Stored data entries:
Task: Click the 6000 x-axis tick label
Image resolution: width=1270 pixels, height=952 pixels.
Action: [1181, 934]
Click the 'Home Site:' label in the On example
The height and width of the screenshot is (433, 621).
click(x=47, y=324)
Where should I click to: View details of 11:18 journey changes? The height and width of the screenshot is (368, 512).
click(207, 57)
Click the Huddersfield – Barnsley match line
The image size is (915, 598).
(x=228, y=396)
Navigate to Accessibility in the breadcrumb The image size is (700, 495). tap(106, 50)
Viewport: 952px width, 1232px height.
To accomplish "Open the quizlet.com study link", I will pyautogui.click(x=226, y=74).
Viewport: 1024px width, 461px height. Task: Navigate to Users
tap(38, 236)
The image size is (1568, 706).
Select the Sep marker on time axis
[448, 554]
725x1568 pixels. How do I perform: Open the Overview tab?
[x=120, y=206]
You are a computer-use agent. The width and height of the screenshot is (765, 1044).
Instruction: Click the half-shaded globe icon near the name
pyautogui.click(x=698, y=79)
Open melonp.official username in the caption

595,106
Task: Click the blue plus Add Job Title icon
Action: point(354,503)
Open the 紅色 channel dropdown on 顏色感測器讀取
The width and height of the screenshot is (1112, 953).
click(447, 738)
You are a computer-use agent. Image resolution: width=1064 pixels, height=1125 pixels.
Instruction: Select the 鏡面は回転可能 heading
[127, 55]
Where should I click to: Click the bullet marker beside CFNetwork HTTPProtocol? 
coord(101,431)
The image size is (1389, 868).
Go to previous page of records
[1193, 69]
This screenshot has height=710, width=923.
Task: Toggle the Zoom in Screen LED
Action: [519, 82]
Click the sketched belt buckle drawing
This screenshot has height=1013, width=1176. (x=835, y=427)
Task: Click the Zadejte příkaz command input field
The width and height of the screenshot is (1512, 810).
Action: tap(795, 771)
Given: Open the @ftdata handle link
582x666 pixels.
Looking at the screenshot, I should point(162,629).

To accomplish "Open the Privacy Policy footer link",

→ **The problem**
Reproduce, please, every line of the records above without alteration.

→ **Response to the task**
Task: Click the 6000 x-axis tick label
Image resolution: width=1270 pixels, height=952 pixels.
Action: [1181, 934]
Click the 'Home Site:' label in the On example
The height and width of the screenshot is (433, 621).
click(x=47, y=324)
Where should I click to: View details of 11:18 journey changes? The height and width of the screenshot is (368, 512).
click(207, 57)
Click the Huddersfield – Barnsley match line
The image size is (915, 598).
(x=228, y=396)
Navigate to Accessibility in the breadcrumb The image size is (700, 495). tap(106, 50)
Viewport: 952px width, 1232px height.
To accomplish "Open the quizlet.com study link", I will pyautogui.click(x=226, y=74).
Viewport: 1024px width, 461px height. Task: Navigate to Users
tap(38, 236)
The image size is (1568, 706).
Select the Sep marker on time axis
[448, 554]
725x1568 pixels. How do I perform: Open the Overview tab?
[x=120, y=206]
You are a computer-use agent. The width and height of the screenshot is (765, 1044).
Instruction: Click the half-shaded globe icon near the name
pyautogui.click(x=698, y=79)
Open melonp.official username in the caption

595,106
Task: Click the blue plus Add Job Title icon
Action: point(354,503)
Open the 紅色 channel dropdown on 顏色感測器讀取
The width and height of the screenshot is (1112, 953).
click(447, 738)
You are a computer-use agent. Image resolution: width=1064 pixels, height=1125 pixels.
Instruction: Select the 鏡面は回転可能 heading
[127, 55]
Where should I click to: Click the bullet marker beside CFNetwork HTTPProtocol? 
coord(101,431)
The image size is (1389, 868).
Go to previous page of records
[1193, 69]
This screenshot has height=710, width=923.
Task: Toggle the Zoom in Screen LED
Action: [519, 82]
Click the sketched belt buckle drawing
This screenshot has height=1013, width=1176. (x=835, y=427)
Task: Click the Zadejte příkaz command input field
The width and height of the screenshot is (1512, 810).
Action: tap(795, 771)
Given: Open the @ftdata handle link
582x666 pixels.
Looking at the screenshot, I should point(162,629).

To accomplish "Open the Privacy Policy footer link",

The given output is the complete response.